"capable of being reconciled," 1610s of statements; 1620s of persons; from reconcile + -able.
Entries linking to reconcilable
reconcile v.
mid-14c., reconcilen, transitive, in reference to persons, "to restore to union and friendship after estrangement or variance," also of God or Christ, "restore (mankind, sinners) to favor or grace," from Old French reconcilier (12c.) and directly from Latin reconcilare "to bring together again; regain; win over again, conciliate," from re- "again" (see re-) + conciliare "make friendly" (see conciliate).
Reflexive sense of "become reconciled, reconcile oneself" is from late 14c. Meaning "to make (discordant facts or statements) consistent, rid of apparent discrepancies" is from 1550s. Mental sense of "make (actions, facts, conditions, etc.) consistent with each other in one's mind" is from 1620s.

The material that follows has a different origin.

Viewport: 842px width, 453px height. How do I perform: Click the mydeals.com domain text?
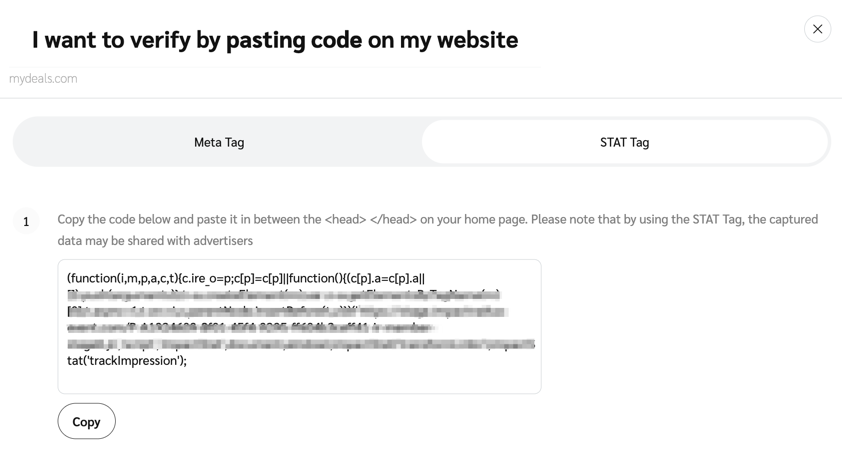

Sense of "bring into acquiescence or quiet submission" (with to) is from c. 1600. Related: Reconciled; reconciling.
-able
common termination and word-forming element of English adjectives (typically based on verbs) and generally adding a notion of "capable of; allowed; worthy of; requiring; to be ______ed," sometimes "full of, causing," from French -able and directly from Latin -abilis. It is properly -ble, from Latin -bilis (the vowel being generally from the stem ending of the verb being suffixed), and it represents PIE *-tro-, a suffix used to form nouns of instrument, cognate with the second syllables of English rudder and saddle (n.).
A living element in English, used in new formations from either Latin or native words (readable, bearable) and also with nouns (objectionable, peaceable). Sometimes with an active signification (suitable, capable), sometimes of neutral signification (durable, conformable). It has become very elastic in meaning, as in a reliable witness, a playable foul ball, perishable goods. A 17c. writer has cadaverable "mortal."
To take a single example in detail, no-one but a competent philologist can tell whether reasonable comes from the verb or the noun reason, nor whether its original sense was that can be reasoned out, or that can reason, or that can be reasoned with, or that has reason, or that listens to reason, or that is consistent with reason; the ordinary man knows only that it can now mean any of these, & justifiably bases on these & similar facts a generous view of the termination's capabilities; credible meaning for him worthy of credence, why should not reliable & dependable mean worthy of reliance & dependence? [Fowler]
In Latin, -abilis and -ibilis depended on the inflectional vowel of the verb. Hence the variant form -ible in Old French, Spanish, English. In English, -able tends to be used with native (and other non-Latin) words, -ible with words of obvious Latin origin (but there are exceptions). The Latin suffix is not etymologically connected with able, but it long has been popularly associated with it, and this probably has contributed to its vigor as a living suffix.
irreconcilable adj.
1590s, from assimilated form of in- (1) "not, opposite of" + reconcilable, if that word is so old. Or perhaps from French irréconcilable (16c.). Related: Irreconcilably. As a noun, "one who refuses reconciliation or compromise" (especially in politics), from 1748.